Your task: Could you copy the lines of the records below, from the line containing "The height and width of the screenshot is (373, 538)." through the end of the records, and leave out the pictures?
━━━ Entries supplied ━━━
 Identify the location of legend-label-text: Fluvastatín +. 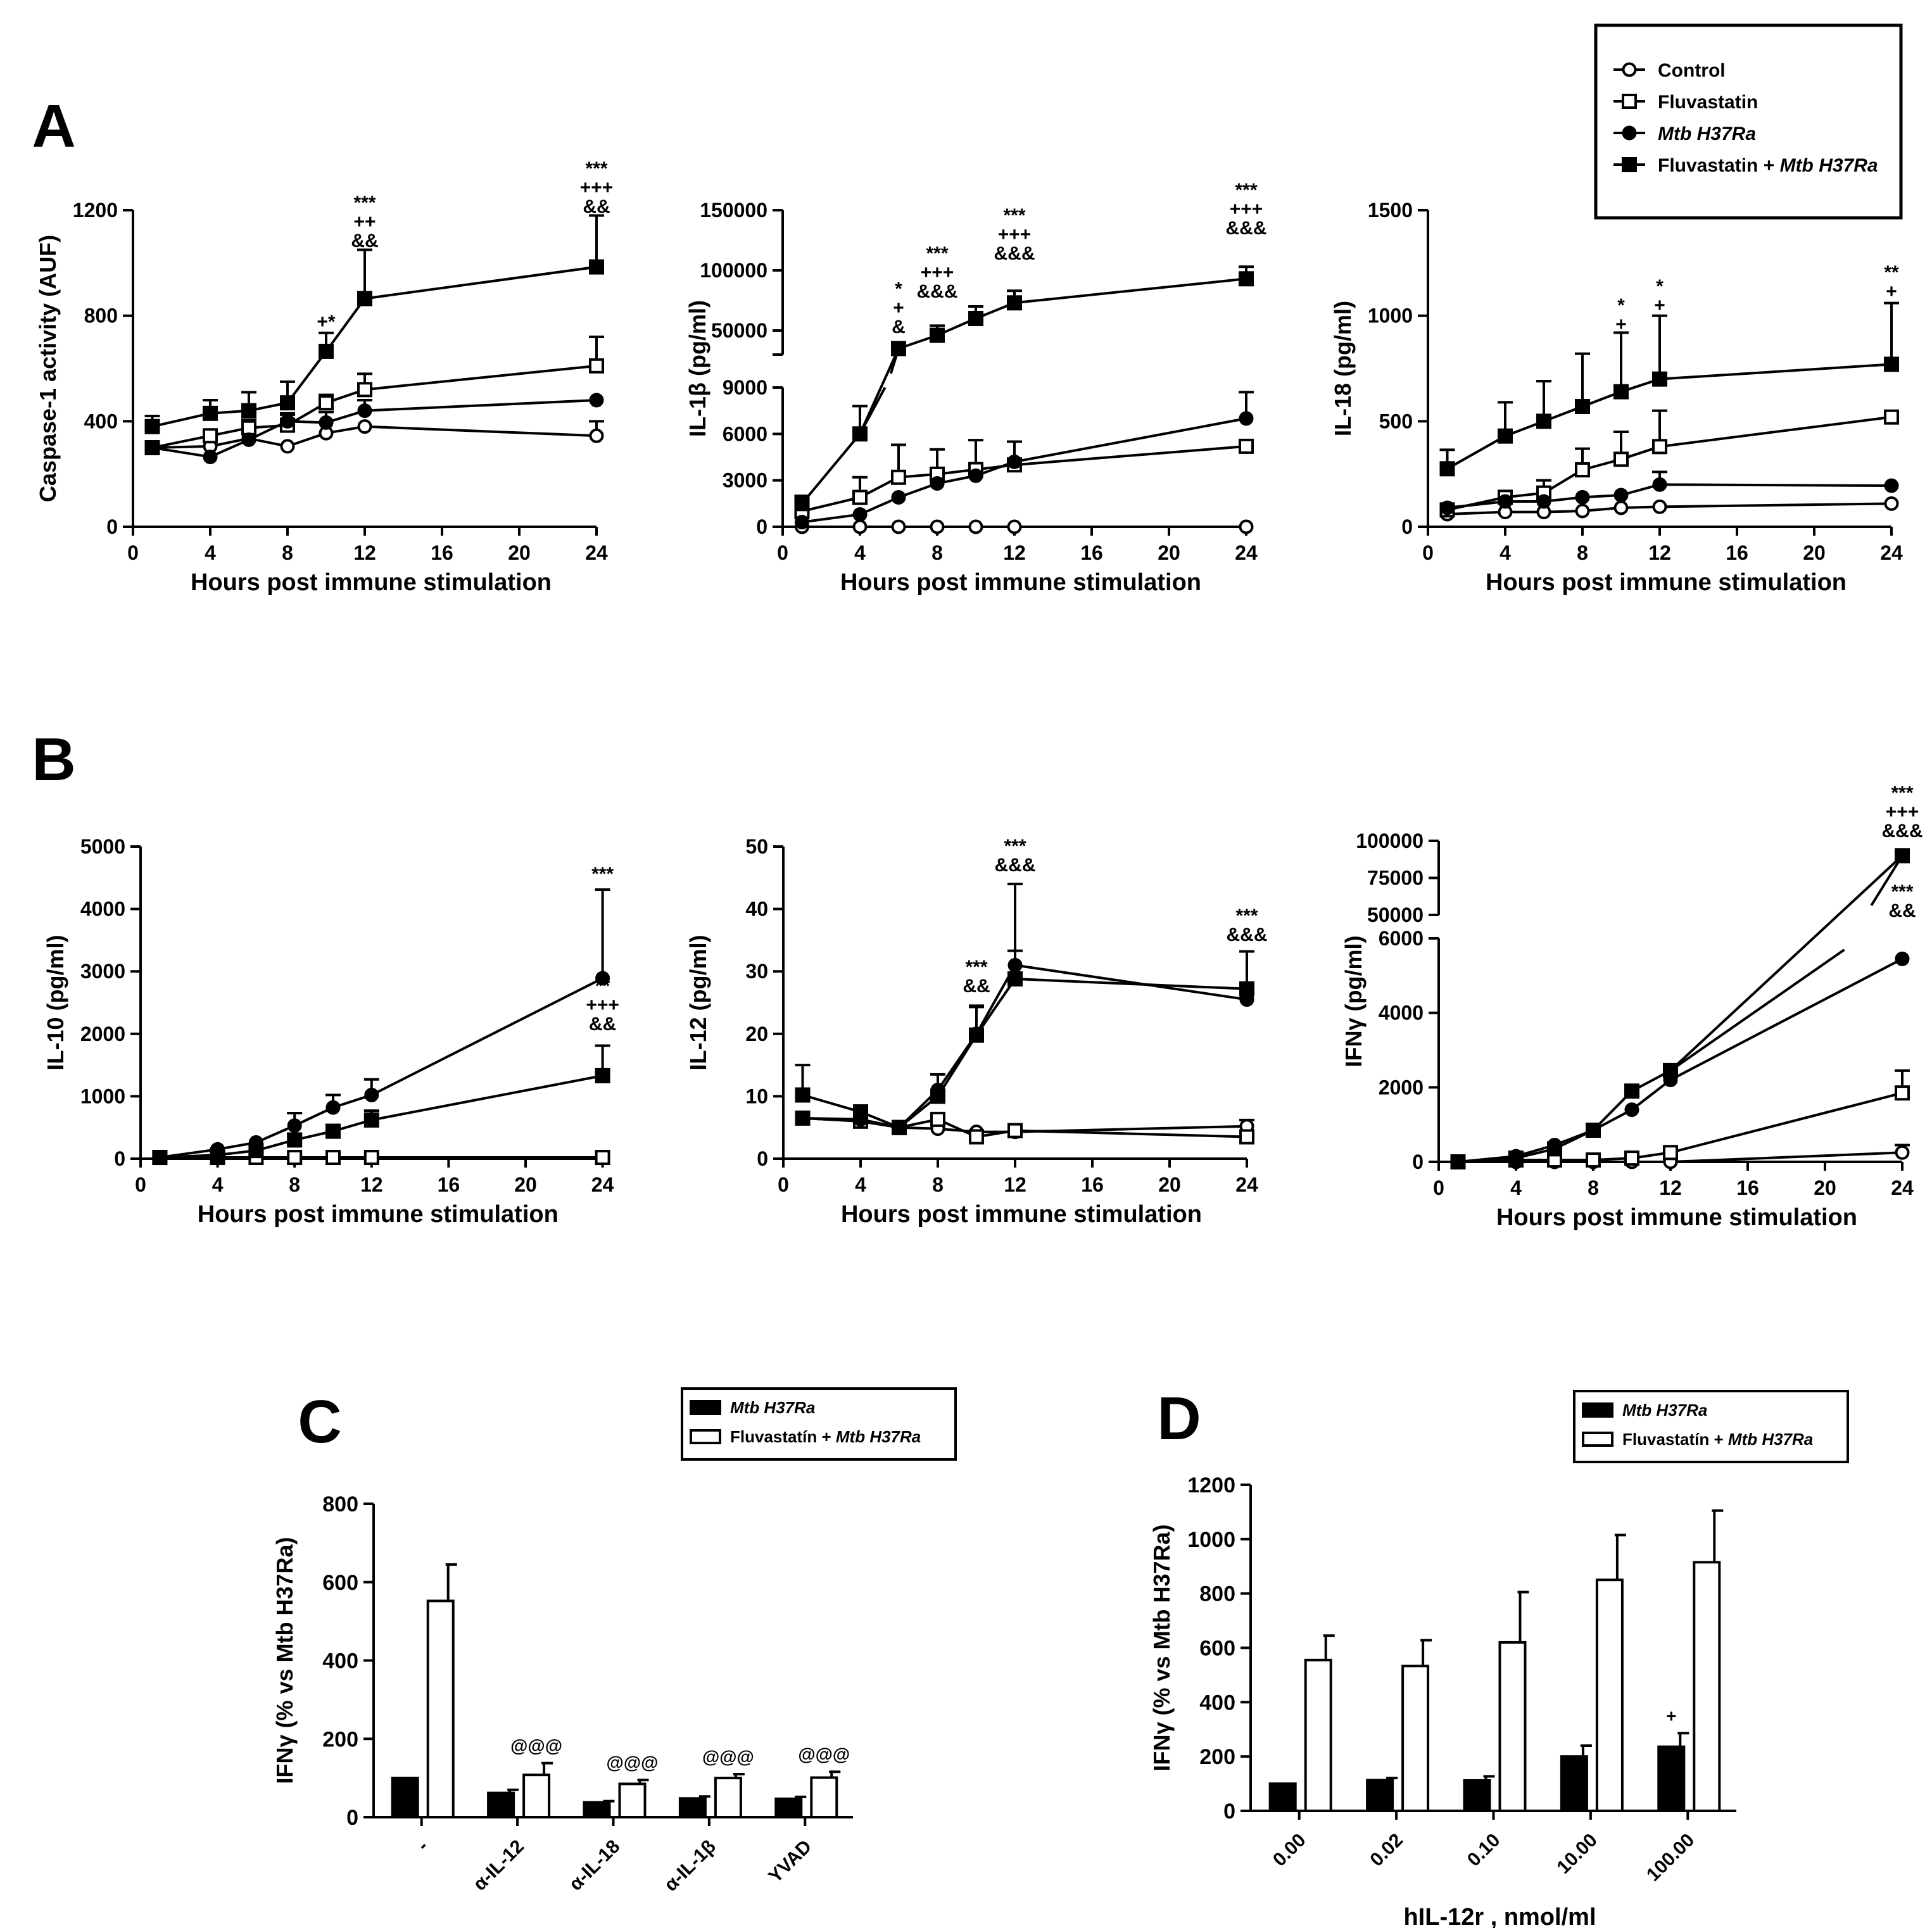
(783, 1436).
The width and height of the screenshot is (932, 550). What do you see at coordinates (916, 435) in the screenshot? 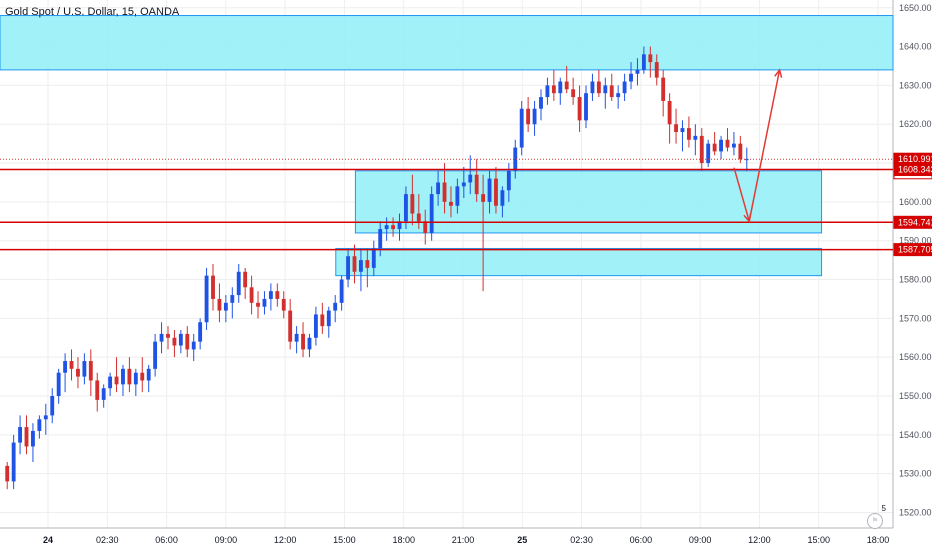
I see `y-tick-label: 1540.00` at bounding box center [916, 435].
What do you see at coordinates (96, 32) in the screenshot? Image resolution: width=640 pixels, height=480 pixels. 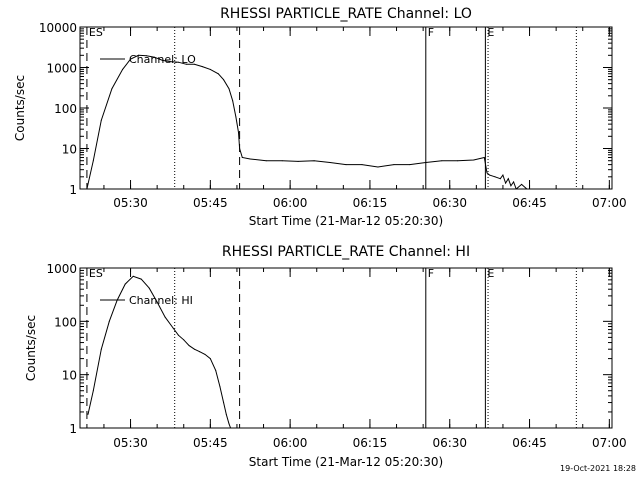 I see `event-marker-label: ES` at bounding box center [96, 32].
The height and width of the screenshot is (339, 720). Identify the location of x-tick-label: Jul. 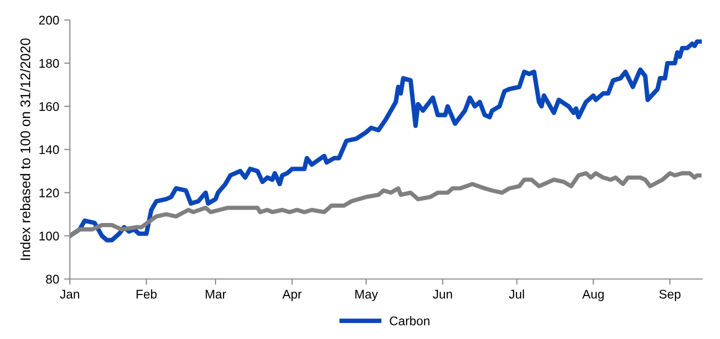
(516, 294).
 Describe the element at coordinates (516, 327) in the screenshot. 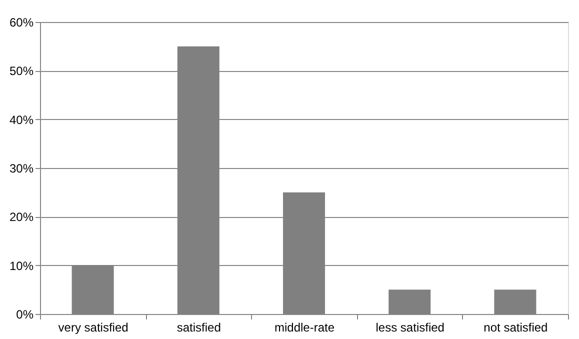

I see `x-tick-label: not satisfied` at that location.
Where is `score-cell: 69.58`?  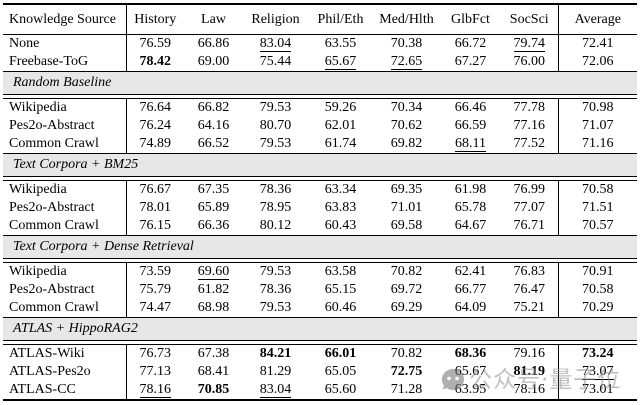
score-cell: 69.58 is located at coordinates (406, 226).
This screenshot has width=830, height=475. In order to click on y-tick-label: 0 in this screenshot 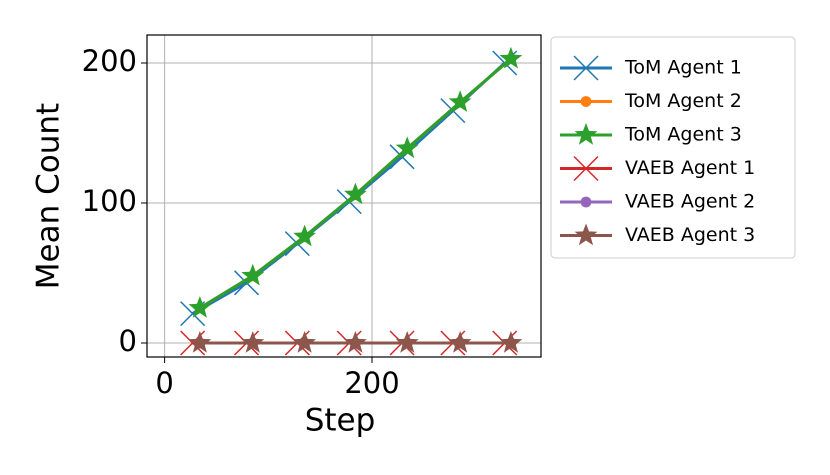, I will do `click(128, 341)`.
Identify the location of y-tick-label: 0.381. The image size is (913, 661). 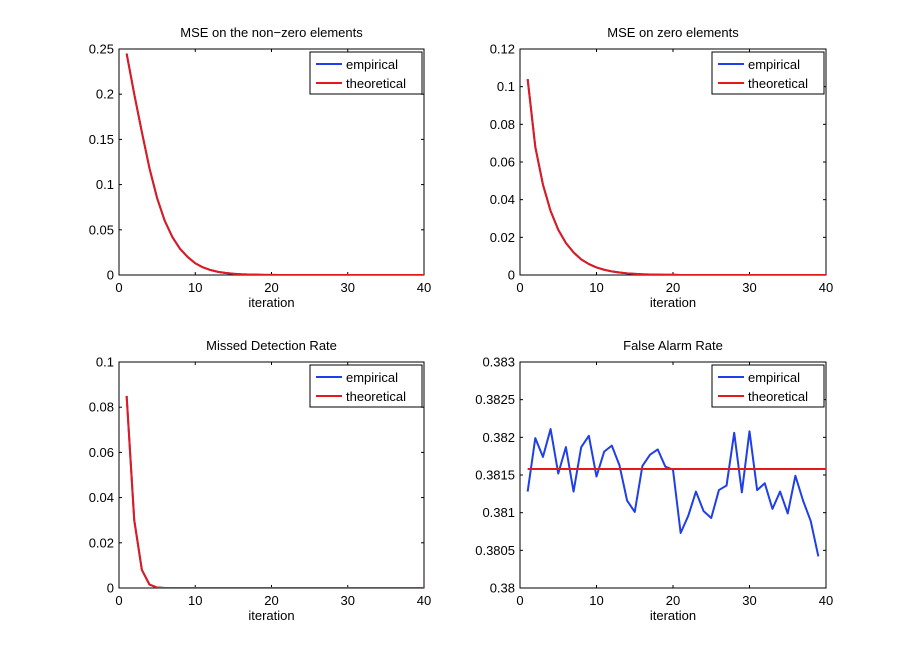
(498, 512).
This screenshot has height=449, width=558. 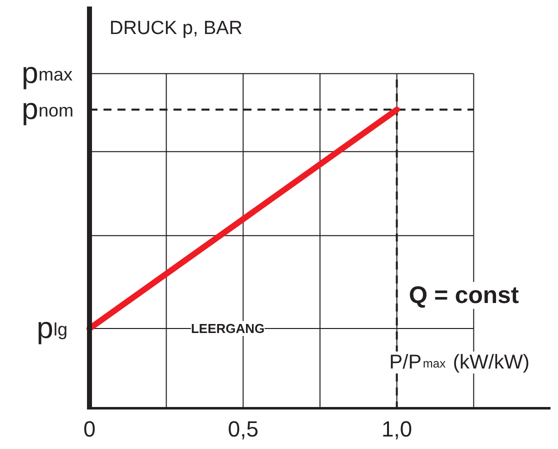 What do you see at coordinates (48, 110) in the screenshot?
I see `ref-line-label: pnom` at bounding box center [48, 110].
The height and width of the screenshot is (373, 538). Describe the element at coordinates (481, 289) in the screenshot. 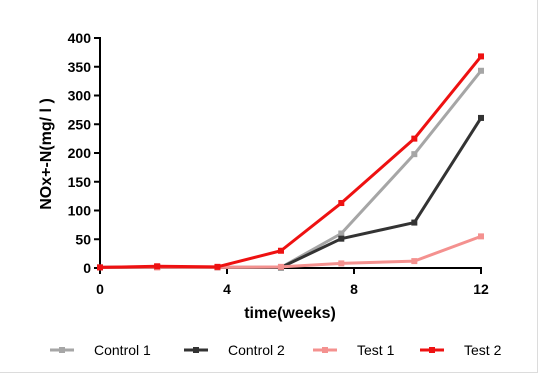

I see `x-tick-label: 12` at that location.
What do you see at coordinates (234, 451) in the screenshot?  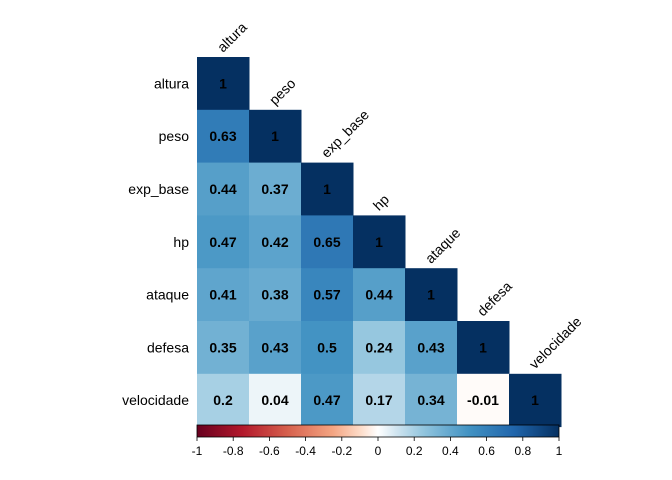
━━━
Task solution:
The height and width of the screenshot is (373, 538). Describe the element at coordinates (481, 289) in the screenshot. 

I see `x-tick-label: 12` at that location.
What do you see at coordinates (234, 451) in the screenshot?  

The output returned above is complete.